Dante wants to be with me.
We’re as different as we can be.
But Dante wants to be with me. With me. With me. With me.
And that’s all that matters.
Dimitri comes to visit often, obviously. And if he is curious or concerned that I am here so often, he doesn’t say anything. He is his usual pleasant, charming self. He’s not angry that Dante wrecked his fancy Jaguar. He’s just happy that Dante is alright. And that’s how a father should be, I decide.

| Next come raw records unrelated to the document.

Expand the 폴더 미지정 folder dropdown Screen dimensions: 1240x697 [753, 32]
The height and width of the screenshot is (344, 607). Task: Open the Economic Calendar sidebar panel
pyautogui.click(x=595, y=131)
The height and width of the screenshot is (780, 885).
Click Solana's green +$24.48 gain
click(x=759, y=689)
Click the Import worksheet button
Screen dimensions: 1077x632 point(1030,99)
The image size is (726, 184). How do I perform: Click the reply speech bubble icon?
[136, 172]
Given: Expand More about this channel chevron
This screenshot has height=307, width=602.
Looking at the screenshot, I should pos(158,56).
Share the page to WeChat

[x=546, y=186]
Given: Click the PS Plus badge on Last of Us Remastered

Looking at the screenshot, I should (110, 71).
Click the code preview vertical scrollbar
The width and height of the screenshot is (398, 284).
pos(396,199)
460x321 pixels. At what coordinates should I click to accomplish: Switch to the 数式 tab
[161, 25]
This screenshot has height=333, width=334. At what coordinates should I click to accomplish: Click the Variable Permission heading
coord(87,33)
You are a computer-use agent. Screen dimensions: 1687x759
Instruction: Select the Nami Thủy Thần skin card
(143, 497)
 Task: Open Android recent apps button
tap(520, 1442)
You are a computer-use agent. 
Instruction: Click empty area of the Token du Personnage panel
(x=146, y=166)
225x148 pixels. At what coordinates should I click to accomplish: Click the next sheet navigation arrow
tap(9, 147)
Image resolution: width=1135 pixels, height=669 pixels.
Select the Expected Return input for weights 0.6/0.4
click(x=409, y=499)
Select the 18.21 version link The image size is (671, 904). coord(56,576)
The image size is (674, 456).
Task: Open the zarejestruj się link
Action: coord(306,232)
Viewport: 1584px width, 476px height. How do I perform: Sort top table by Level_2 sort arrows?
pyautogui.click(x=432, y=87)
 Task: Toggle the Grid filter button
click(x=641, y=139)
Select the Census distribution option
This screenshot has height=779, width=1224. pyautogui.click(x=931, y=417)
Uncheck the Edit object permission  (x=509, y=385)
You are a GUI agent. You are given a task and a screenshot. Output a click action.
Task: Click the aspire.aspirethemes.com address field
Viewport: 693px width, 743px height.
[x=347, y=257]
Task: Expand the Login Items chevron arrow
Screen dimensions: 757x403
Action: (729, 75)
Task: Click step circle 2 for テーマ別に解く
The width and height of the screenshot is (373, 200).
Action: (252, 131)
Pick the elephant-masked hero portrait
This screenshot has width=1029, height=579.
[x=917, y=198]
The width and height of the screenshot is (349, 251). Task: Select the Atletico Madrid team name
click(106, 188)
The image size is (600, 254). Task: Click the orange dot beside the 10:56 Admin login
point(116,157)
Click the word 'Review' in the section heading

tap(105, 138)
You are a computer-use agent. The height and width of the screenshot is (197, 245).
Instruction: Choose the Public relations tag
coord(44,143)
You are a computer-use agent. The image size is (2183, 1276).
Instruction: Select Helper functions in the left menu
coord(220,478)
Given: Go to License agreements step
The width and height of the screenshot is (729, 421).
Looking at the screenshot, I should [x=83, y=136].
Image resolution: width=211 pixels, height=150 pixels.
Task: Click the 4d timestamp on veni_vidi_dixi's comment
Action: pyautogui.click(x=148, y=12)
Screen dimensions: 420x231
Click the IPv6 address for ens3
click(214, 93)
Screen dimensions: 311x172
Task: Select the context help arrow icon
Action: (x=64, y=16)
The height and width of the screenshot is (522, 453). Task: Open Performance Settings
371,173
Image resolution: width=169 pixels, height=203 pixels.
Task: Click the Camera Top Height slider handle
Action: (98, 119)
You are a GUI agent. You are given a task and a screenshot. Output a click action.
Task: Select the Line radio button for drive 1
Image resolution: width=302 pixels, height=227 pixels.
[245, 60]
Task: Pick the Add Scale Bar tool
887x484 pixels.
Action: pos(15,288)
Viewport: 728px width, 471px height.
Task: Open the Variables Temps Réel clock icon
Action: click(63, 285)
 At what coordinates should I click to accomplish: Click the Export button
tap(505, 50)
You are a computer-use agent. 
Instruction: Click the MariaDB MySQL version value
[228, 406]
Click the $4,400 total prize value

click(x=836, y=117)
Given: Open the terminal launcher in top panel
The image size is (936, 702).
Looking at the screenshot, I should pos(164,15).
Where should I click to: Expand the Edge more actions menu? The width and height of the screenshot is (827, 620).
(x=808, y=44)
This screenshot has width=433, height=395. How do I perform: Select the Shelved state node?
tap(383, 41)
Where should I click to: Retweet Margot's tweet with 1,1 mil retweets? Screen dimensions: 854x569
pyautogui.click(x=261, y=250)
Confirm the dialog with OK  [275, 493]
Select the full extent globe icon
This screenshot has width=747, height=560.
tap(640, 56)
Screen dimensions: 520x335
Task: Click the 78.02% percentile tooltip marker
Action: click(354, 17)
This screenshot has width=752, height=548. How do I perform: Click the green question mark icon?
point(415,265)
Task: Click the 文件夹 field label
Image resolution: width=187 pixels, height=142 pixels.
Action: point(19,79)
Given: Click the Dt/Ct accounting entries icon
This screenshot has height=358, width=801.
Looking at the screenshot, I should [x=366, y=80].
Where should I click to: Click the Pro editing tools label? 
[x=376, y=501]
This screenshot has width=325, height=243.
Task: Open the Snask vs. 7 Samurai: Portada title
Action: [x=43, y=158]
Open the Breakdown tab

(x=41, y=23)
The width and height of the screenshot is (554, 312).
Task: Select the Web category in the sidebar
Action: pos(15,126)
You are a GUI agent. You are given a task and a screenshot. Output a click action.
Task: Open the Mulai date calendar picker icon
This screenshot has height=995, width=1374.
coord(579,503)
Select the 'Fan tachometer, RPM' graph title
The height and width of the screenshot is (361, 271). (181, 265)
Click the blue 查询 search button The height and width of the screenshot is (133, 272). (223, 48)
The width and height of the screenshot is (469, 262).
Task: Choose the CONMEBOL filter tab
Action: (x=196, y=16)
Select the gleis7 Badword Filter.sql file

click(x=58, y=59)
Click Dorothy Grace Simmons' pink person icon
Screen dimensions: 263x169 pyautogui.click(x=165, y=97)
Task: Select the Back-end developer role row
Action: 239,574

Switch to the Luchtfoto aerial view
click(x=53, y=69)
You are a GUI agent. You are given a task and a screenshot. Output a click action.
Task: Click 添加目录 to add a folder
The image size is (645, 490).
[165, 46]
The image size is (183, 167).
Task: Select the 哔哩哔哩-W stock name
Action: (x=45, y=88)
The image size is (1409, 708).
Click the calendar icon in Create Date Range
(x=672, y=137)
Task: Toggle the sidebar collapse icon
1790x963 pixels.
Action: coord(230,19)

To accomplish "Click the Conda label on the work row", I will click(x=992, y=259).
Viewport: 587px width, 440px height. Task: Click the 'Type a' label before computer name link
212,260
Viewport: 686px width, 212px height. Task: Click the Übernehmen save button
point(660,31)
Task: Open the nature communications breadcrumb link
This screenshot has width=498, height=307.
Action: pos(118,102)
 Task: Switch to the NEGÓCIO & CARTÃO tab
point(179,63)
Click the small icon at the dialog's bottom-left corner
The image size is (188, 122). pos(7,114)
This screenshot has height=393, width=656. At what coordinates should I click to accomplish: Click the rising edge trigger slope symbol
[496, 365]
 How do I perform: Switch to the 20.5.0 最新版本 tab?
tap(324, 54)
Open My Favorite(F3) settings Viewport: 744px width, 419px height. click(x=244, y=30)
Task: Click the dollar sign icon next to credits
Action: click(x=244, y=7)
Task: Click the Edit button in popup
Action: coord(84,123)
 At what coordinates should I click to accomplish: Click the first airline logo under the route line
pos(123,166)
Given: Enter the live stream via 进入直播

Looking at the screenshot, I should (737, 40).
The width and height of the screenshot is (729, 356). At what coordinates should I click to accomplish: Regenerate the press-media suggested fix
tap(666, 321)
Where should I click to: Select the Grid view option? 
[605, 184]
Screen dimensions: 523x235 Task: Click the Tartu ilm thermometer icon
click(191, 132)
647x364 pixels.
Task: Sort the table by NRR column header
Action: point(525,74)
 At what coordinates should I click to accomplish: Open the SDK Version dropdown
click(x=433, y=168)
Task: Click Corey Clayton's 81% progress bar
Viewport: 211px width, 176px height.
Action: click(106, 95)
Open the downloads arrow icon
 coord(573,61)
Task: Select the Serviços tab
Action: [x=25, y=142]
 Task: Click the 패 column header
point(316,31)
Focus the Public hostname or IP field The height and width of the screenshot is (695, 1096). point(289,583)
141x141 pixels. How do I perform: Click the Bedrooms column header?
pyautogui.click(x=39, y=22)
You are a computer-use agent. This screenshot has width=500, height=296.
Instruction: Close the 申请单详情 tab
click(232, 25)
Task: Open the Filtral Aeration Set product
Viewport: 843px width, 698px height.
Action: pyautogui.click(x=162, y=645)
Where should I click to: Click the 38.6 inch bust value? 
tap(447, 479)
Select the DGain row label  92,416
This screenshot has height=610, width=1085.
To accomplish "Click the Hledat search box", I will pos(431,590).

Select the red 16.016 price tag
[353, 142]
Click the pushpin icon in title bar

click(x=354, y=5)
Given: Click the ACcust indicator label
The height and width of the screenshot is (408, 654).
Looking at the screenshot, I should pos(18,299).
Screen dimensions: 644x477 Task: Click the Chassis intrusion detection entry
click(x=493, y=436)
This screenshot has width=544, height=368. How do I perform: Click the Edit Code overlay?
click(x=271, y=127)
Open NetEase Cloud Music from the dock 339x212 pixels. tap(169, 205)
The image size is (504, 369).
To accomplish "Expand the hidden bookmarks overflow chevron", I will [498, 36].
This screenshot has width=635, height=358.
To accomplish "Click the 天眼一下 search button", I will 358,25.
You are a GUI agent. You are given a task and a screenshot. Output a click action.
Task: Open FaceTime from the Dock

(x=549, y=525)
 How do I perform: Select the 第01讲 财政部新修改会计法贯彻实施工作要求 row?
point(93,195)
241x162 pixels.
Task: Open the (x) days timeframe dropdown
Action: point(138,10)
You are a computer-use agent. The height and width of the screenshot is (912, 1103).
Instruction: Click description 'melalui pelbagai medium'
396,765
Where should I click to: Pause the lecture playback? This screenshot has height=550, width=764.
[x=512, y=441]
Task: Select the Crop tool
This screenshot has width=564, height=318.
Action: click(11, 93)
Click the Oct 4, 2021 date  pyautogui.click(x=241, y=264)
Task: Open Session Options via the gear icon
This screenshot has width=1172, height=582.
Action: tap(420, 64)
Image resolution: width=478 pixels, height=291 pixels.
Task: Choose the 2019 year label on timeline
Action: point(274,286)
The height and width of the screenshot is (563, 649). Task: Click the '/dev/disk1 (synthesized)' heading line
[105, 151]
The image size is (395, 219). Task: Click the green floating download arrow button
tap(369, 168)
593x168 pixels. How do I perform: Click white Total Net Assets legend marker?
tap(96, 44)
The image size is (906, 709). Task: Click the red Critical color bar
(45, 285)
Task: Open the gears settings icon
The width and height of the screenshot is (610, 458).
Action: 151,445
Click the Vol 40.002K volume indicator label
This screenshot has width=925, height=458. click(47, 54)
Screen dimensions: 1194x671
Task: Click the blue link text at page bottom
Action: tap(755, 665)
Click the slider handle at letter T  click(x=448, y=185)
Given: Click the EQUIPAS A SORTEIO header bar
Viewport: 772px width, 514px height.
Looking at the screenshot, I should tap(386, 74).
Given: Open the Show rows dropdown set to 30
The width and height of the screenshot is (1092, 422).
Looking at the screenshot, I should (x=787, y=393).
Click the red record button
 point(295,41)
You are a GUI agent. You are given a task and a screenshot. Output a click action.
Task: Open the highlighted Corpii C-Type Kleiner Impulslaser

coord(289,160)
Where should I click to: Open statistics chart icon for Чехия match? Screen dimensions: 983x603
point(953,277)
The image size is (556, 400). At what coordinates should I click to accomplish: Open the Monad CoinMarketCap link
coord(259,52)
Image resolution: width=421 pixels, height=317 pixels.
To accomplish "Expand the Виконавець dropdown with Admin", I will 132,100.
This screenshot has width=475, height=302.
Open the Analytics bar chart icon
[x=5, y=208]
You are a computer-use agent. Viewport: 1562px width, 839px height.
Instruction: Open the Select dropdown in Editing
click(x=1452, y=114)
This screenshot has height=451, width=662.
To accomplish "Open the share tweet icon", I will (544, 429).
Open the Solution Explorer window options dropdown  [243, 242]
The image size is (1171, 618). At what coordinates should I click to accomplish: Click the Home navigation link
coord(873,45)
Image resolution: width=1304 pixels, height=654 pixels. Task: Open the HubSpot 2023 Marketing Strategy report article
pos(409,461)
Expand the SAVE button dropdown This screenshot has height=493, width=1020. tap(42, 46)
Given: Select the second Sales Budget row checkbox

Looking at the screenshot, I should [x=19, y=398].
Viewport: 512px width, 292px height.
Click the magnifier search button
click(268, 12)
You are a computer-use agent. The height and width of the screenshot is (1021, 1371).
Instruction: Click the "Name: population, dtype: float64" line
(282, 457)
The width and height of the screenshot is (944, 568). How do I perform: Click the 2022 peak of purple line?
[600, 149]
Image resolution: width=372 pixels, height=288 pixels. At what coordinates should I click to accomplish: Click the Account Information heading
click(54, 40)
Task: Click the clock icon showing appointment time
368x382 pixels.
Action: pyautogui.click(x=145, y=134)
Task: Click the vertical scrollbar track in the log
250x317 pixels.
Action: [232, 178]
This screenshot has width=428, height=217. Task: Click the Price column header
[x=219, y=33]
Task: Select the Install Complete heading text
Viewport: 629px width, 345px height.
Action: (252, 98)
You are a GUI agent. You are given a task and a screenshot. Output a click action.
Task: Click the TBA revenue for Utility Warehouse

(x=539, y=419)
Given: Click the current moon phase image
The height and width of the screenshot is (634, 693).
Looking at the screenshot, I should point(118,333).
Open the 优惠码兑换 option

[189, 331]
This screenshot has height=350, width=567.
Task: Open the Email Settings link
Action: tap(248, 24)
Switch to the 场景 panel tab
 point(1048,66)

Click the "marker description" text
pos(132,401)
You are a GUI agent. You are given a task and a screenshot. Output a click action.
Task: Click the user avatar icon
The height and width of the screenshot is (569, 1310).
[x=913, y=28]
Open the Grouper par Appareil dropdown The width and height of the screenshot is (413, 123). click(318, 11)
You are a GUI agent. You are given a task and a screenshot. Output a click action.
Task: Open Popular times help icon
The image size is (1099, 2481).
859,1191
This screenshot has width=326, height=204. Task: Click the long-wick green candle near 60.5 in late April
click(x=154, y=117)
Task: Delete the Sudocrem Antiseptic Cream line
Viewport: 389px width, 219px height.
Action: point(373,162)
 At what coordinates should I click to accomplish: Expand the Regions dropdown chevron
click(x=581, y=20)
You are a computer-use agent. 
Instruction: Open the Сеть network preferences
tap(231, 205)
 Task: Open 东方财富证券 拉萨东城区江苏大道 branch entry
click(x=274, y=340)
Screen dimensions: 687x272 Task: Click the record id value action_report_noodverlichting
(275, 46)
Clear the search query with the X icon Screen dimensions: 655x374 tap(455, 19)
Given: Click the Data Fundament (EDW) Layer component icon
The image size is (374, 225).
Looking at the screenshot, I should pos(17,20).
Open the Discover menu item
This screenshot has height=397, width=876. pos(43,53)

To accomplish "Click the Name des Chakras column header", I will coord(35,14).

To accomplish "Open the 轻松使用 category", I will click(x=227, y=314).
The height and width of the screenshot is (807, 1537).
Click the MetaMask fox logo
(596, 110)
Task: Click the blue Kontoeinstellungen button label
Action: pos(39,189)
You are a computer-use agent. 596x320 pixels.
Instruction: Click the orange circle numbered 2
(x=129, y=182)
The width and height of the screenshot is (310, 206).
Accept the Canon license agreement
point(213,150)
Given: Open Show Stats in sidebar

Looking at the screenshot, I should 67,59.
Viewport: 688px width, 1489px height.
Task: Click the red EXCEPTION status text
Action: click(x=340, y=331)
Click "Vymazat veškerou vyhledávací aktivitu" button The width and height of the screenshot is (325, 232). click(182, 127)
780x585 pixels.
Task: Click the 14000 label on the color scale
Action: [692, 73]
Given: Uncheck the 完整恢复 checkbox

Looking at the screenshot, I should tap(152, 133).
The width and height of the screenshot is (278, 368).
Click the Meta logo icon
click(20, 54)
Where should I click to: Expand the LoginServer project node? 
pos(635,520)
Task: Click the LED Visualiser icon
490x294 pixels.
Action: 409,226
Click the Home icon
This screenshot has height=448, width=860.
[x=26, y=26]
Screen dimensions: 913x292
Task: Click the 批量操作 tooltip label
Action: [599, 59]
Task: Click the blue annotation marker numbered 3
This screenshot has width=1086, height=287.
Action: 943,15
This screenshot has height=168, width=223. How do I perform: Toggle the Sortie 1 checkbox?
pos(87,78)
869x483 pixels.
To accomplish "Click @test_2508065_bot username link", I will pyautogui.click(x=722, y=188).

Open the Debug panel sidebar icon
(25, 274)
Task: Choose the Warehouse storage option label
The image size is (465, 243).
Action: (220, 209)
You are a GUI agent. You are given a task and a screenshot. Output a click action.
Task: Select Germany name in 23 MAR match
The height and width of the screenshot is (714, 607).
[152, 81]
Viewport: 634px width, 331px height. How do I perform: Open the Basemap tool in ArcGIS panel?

“Why were you driving your father’s car, anyway?” I ask Dante as I’m helping him put his things in a bag. He gets to come home today and my heart sings at the thought. And then I smile because I just thought of Giliberti House as home.
“My car was being serviced,” he explains as he carefully pulls a soft t-shirt over his head. His chest and ribs and shoulders are still mottled with bruises, marring what is otherwise perfection. His body could truly be a marble sculpture. It’s just that perfect. Except now the perfection is bruised. I gulp and look away. His near-miss still terrifies me.
“You’ve got to be more careful,” I announce. “You drive too fast on those curves.”
“I thought you weren’t afraid?” Dante asks, with his blue eyes sparkling again. “You grew up on farm trucks sliding around dirt corners.”
I glare at him. “Don’t turn my words around on me. That’s true. I did. And I wasn’t scared. But that was back when I thought you were a better driver. Now I know the truth, so now I’m scared.”
He rolls his eyes.
“Have you heard from Becca?”
He’s very good at changing the subject. That’s something that I have learned this past week. And we’ve learned a lot about each other over these last few days. We’ve had nothing to do but talk in this hospital room. I told him all about Becca and Quinn and Connor and home.
He told me all about Elena, his father, Caberra, and growing up as a Giliberti.
It’s been fascinating.
And now I feel like I truly understand him.
He’s a really good person who just happens to have been born in a gilded cage.
“Yes,” I answer. “I spoke with her again this morning. She wishes you the best and can’t wait to meet you.”
Dante suggested yesterday that Becca fly here for a week or two at the end of the summer. I thought it was a brilliant idea and so did Becca. She’s currently working on hounding her mom until she agrees to let her make the trip. I briefly wonder if Dimitri would call to help our cause, but then I am distracted when Dante wobbles just slightly as he picks his suitcase up and puts it on the bed.
“Are you alright?” I ask in concern as I rush to steady his elbow.
“I’m not an invalid,” he tells me. “I just haven’t gotten out of bed for a week. Ooh- now there’s a thought.” And then he waggles his eyebrows suggestively and with huge exaggeration and I laugh. His pain meds are loosening his normally gentlemanly tongue.
“Normally, that would be an interesting thought, but right now, not so much,” I tell him. “Hospital tubes and a drugged up guy don’t really do it for me.”